The University of Tennessee, Knoxville uses the Carnegie Foundation’s definition of community engagement:

Community Engagement describes the collaboration between higher education institutions and their larger communities (local, regional/state, national, global) for the mutually beneficial exchange of knowledge and resources in a context of partnership and reciprocity.
– Carnegie Foundation for the Advancement of Teaching

Brown University provides a succient definition for Engaged Scholarhip

Engaged scholarship is the co-creation of knowledge that shifts the position of students and community groups from knowledge consumers to knowledge producers and partners in problem-solving. Engaged scholarship is the generation of new knowledge through the combining of academic knowledge and community-based knowledge, eliminating a hierarchy of knowledge and a one-way flow of knowledge outward from the college or university.

-Brown University

Studies have found that building a more contemporary “engaged campus” requires an intentional plan that moves the institution from a one-way “outreach” delivery framework (e.g., the university shares its expertise with the community to serve the needs of the public) to an “engagement” or two-way partnership framework (e.g., the university and community co-construct and co-produce solutions to societal issues) (Holland, 2001).

Research also shows an association between community engagement and
  • higher retention rates (faculty and students)
  • increased public appropriations
  • increased capacity in a university’s research and teaching functions
  • increased campus diversity in many dimensions (Weerts & Sandmann, 2008).

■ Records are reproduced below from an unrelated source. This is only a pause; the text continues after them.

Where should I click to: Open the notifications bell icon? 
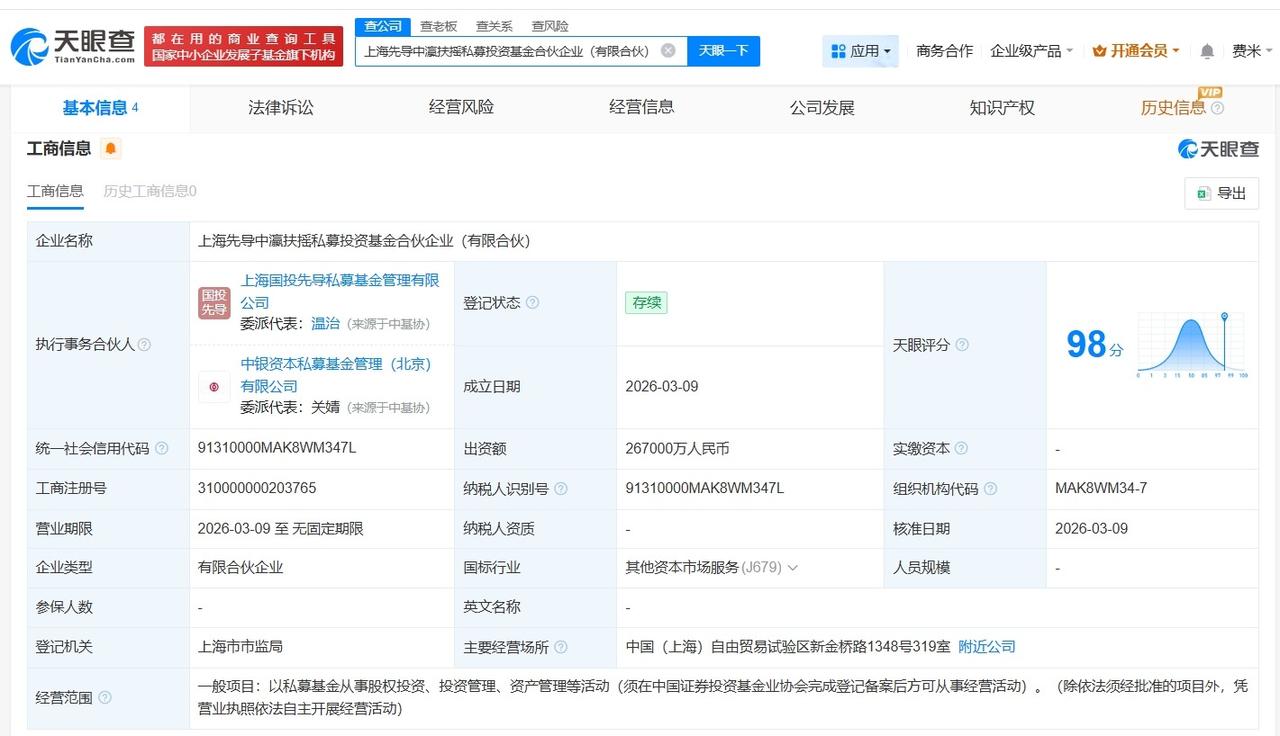click(x=1206, y=50)
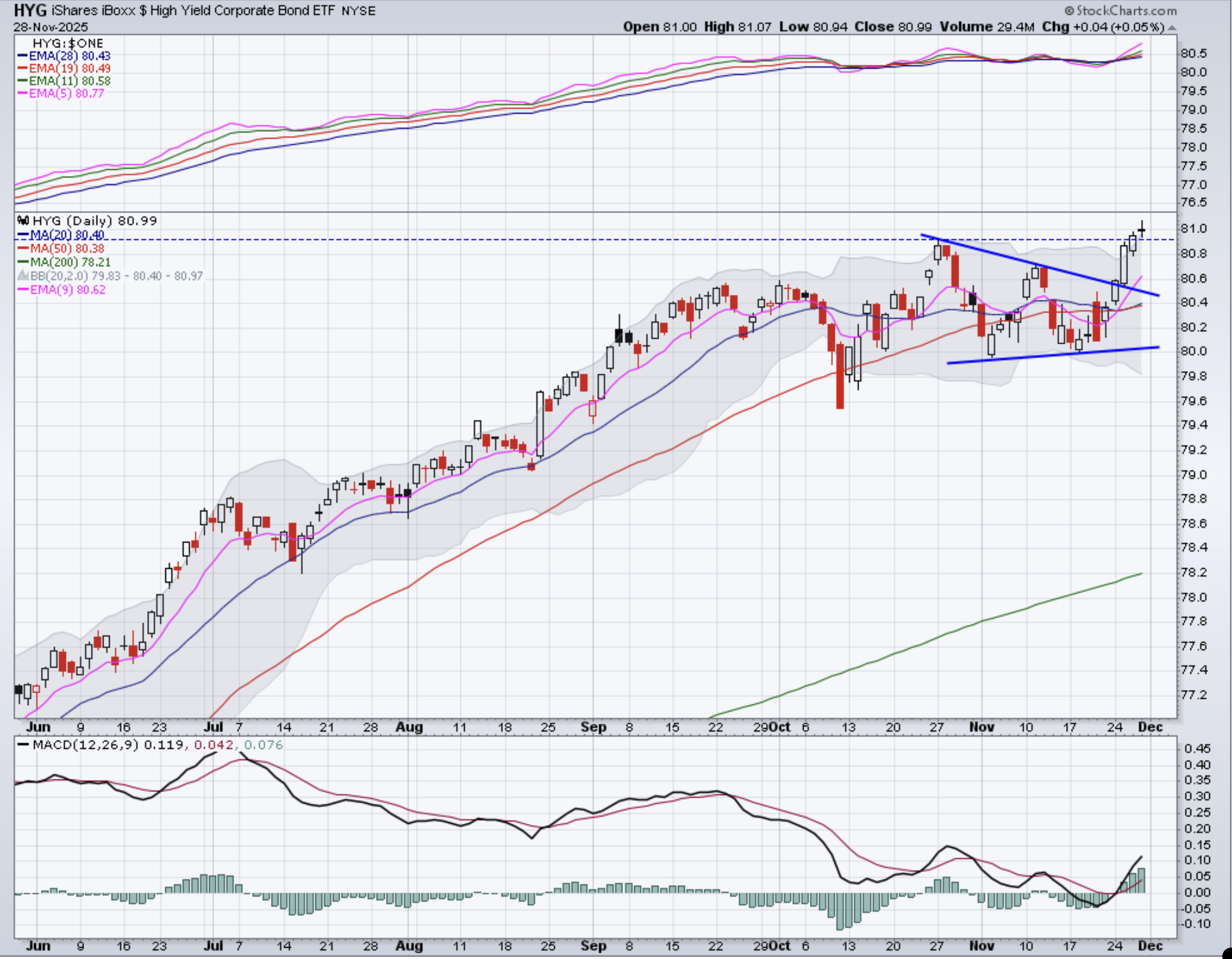The image size is (1232, 959).
Task: Click the blue EMA(28) legend color dash
Action: pyautogui.click(x=23, y=56)
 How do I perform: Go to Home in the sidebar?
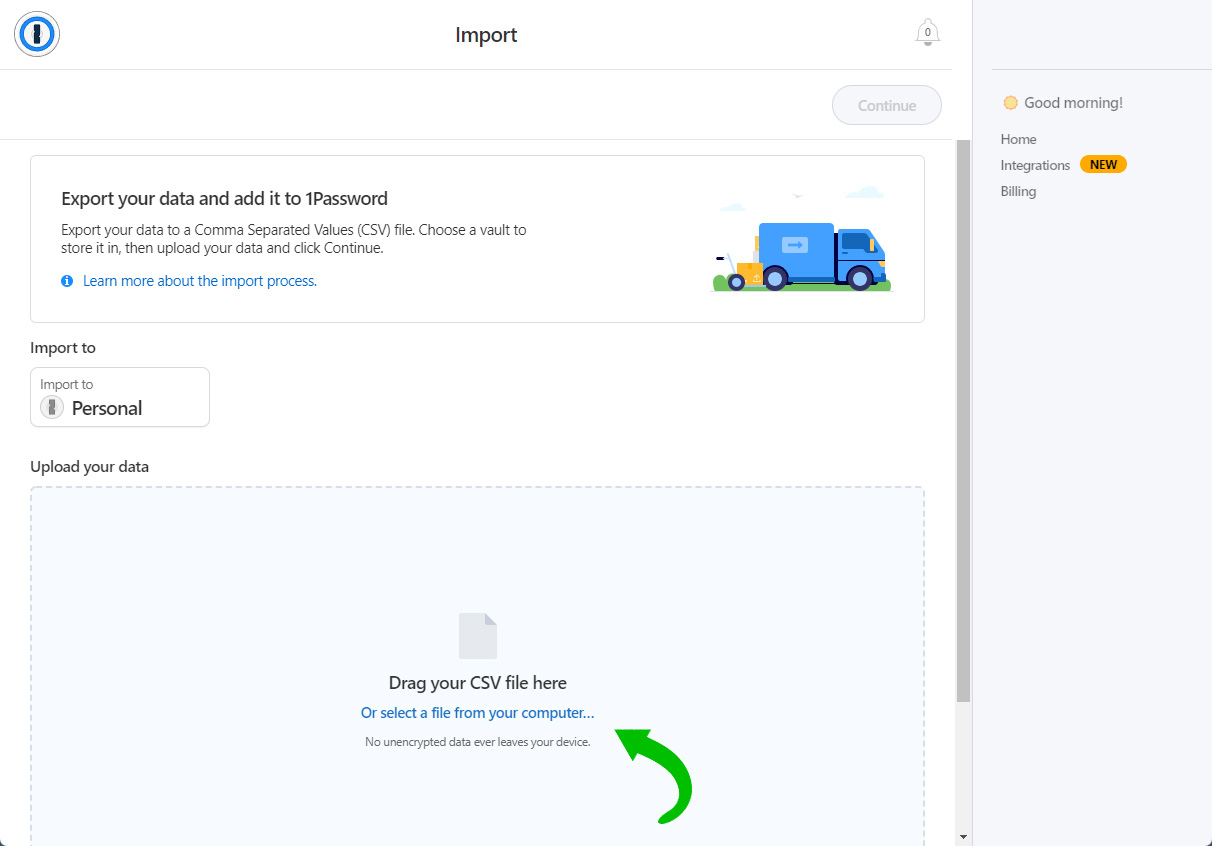(x=1018, y=139)
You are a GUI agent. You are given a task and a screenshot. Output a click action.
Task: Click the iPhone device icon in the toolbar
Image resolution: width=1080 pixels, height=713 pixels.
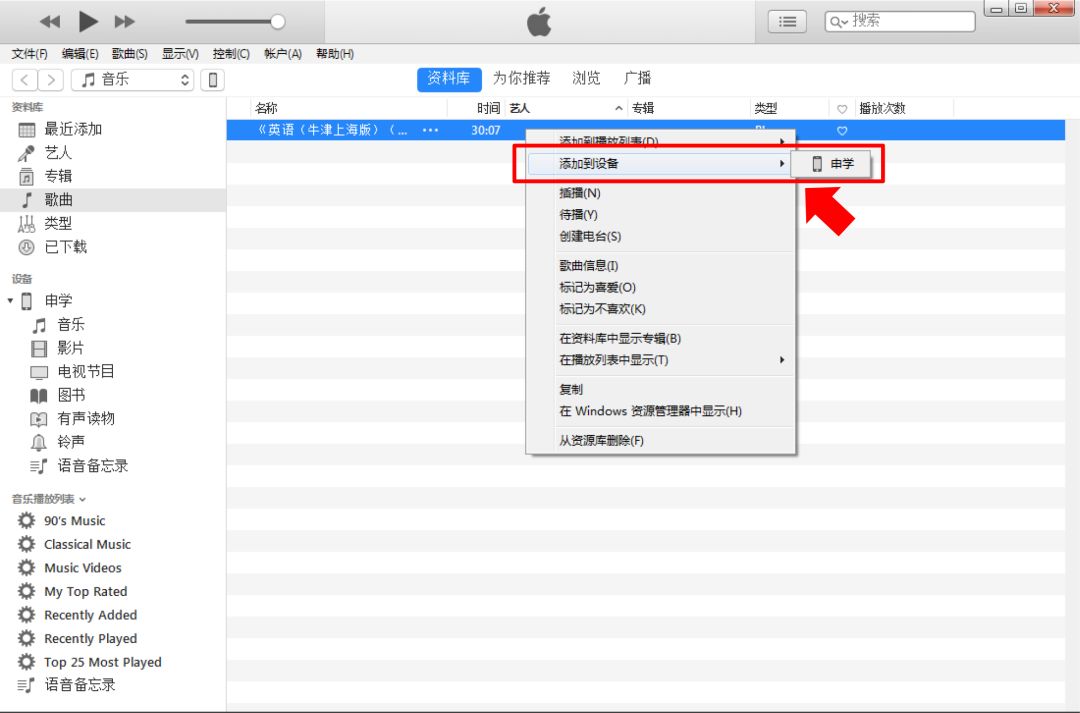coord(213,80)
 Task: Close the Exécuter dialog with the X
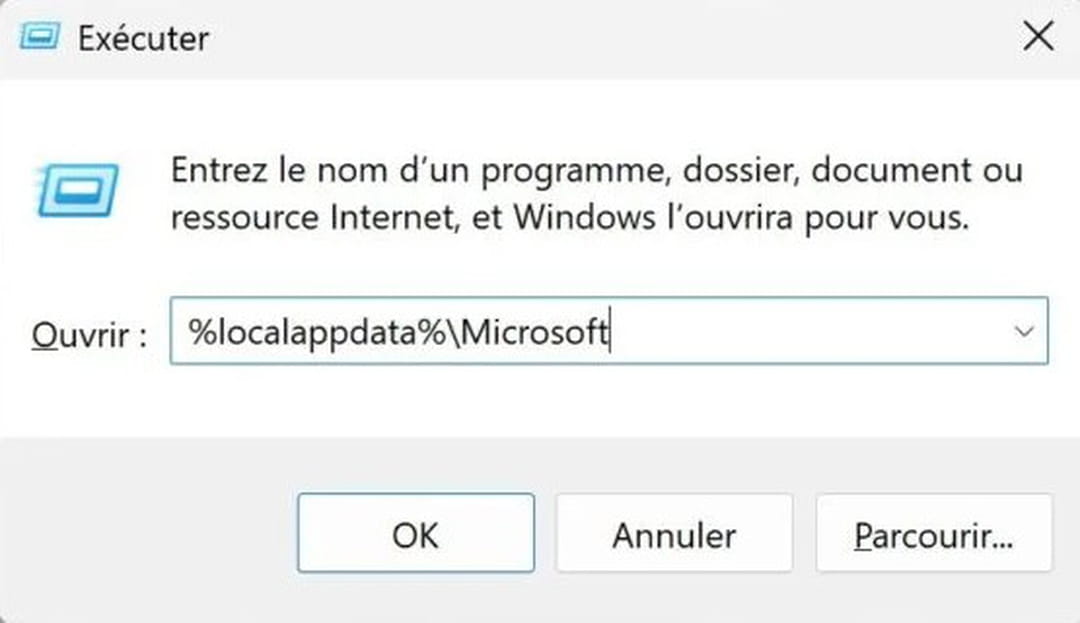[x=1038, y=38]
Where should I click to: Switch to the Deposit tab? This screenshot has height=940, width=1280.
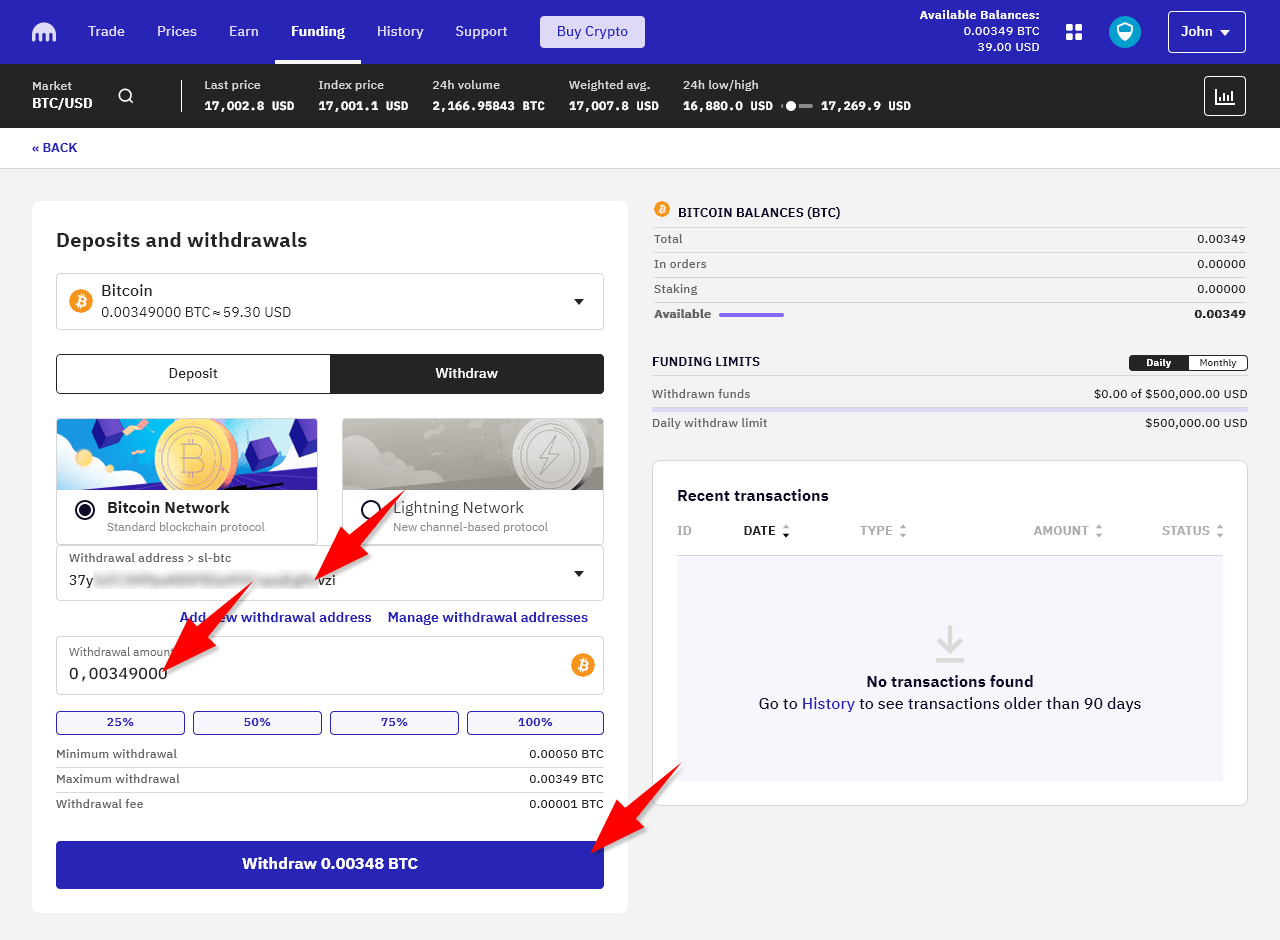point(193,374)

Today’s engagement is scholarly, is an aspect of learning and discovery, and enhances society and higher education. Undergirding today’s approach to community engagement is the understanding that not all knowledge and expertise resides in the academy, and that both expertise and great learning opportunities in teaching and scholarship also reside in non-academic settings. By recommitting to their societal contract, public and land-grant universities can fulfill their promise as institutions that produce knowledge that benefits society and prepares students for productive citizenship in a democratic society. This new engagement also posits a new framework for scholarship that moves away from emphasizing products to emphasizing impact.  (Fitzgerald, Bruns, Sonka, Furco, and Swanson, 2012).